Repeat exactly the line that contains "Task: Choose the 30D time range" and every line after it, down to the last line of the entries below. Do not include pictures.

▶ **SUPPLIED MATERIAL**:
----

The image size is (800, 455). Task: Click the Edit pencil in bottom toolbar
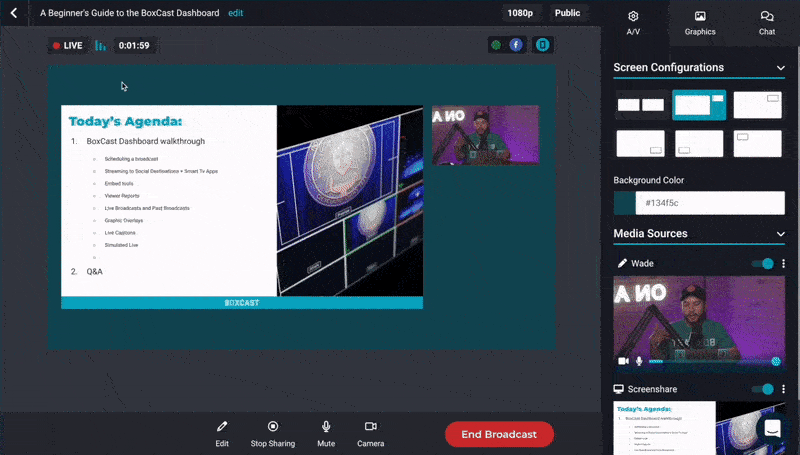[222, 433]
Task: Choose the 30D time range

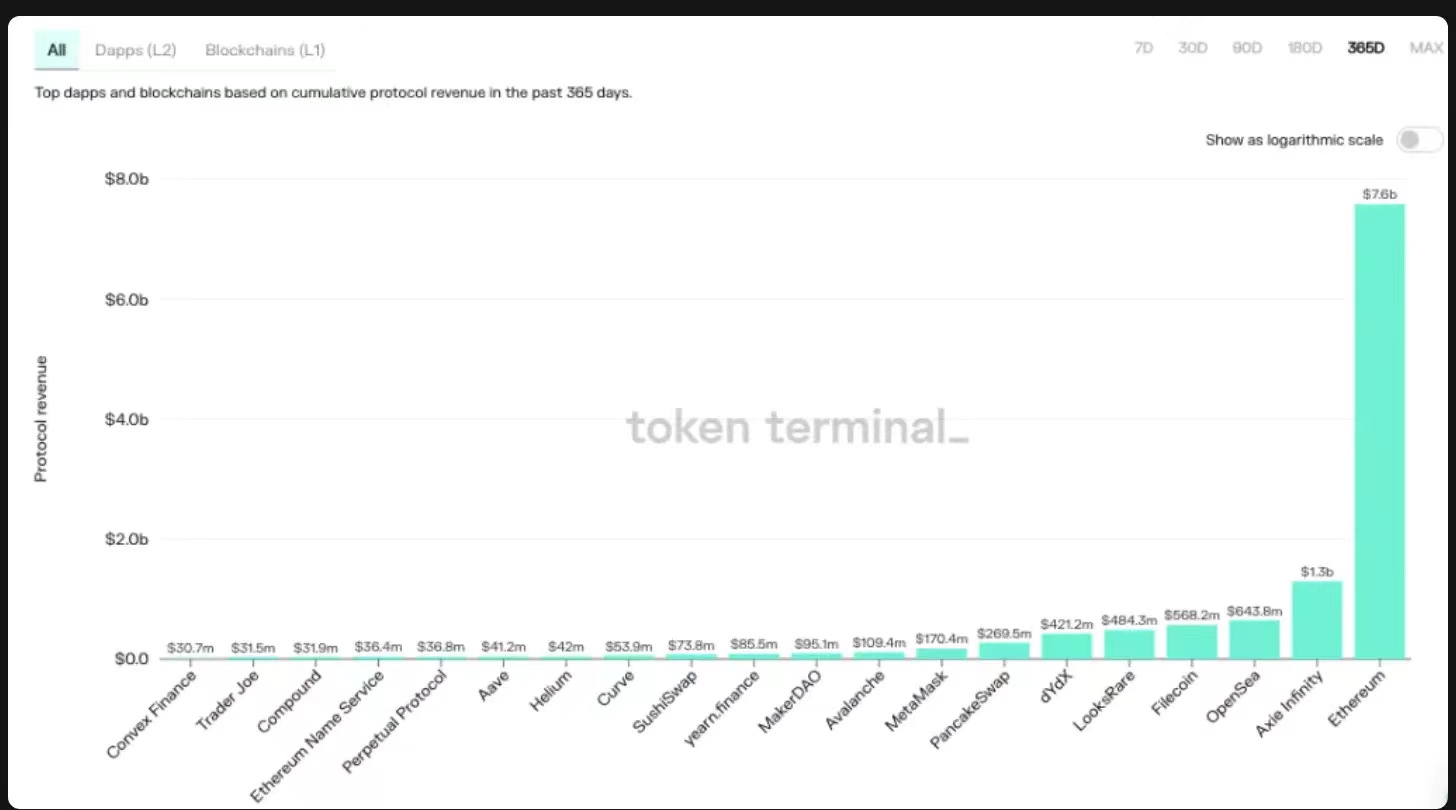Action: point(1193,48)
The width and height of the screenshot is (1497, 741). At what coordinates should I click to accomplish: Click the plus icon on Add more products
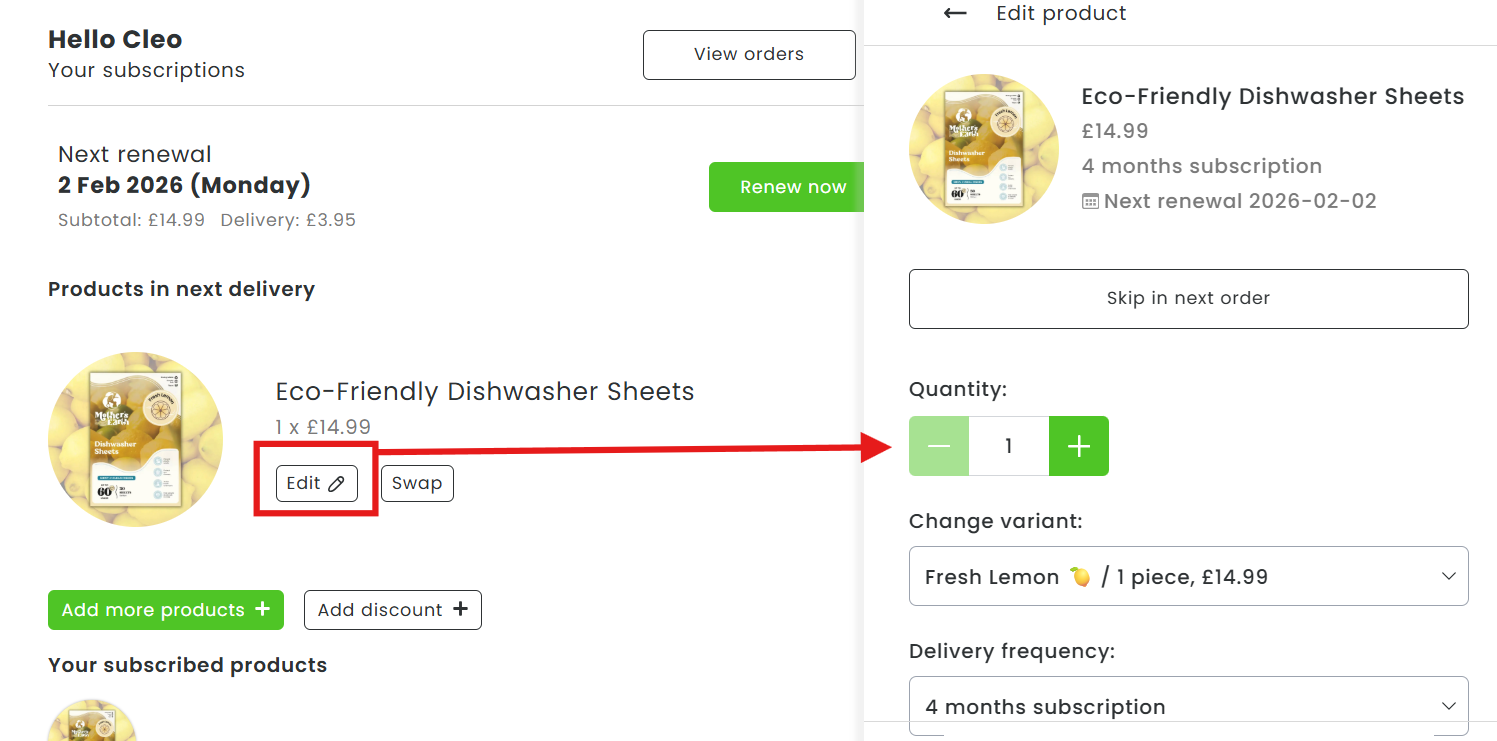(x=262, y=609)
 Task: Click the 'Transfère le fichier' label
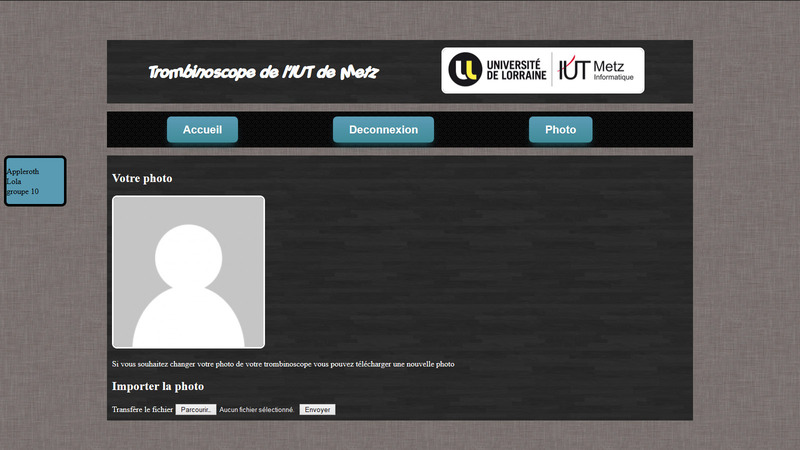[142, 410]
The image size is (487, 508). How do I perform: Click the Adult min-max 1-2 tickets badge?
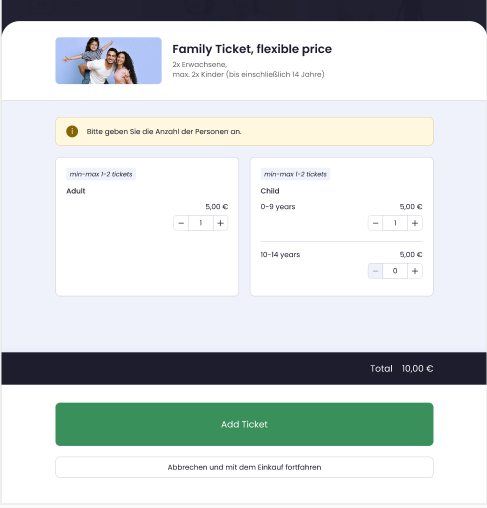click(x=101, y=174)
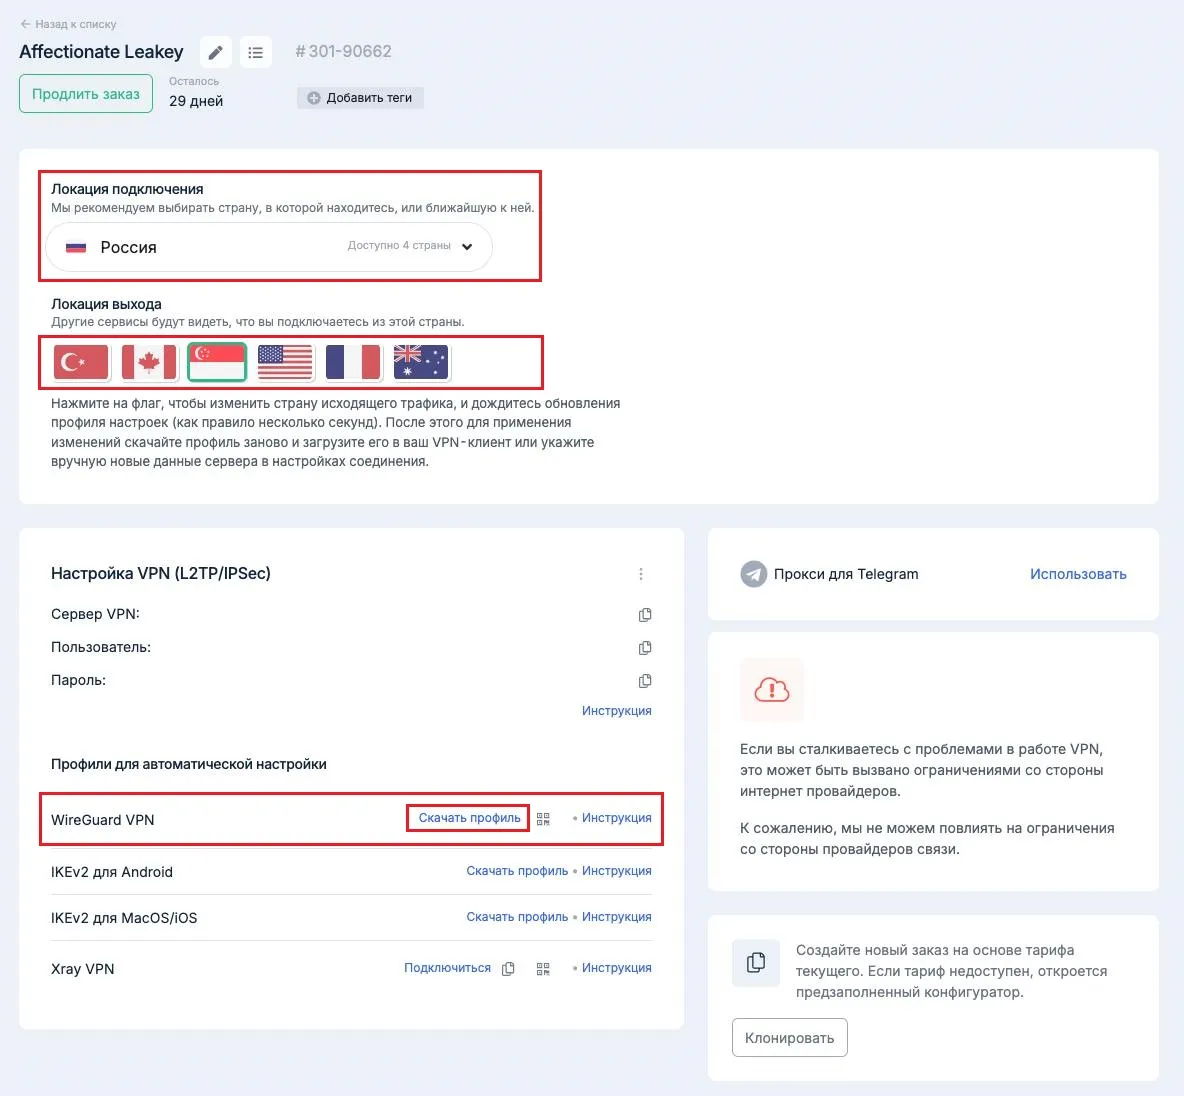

----

▶ **TASK RESPONSE**:
Task: Choose the 30D time range

Action: point(1193,48)
The width and height of the screenshot is (1497, 741). At what coordinates should I click to accomplish: Click the plus icon on Add more products
(x=262, y=609)
 Task: Click the 'Transfère le fichier' label
[142, 410]
The image size is (487, 508). How do I perform: Click the Adult min-max 1-2 tickets badge?
click(x=101, y=174)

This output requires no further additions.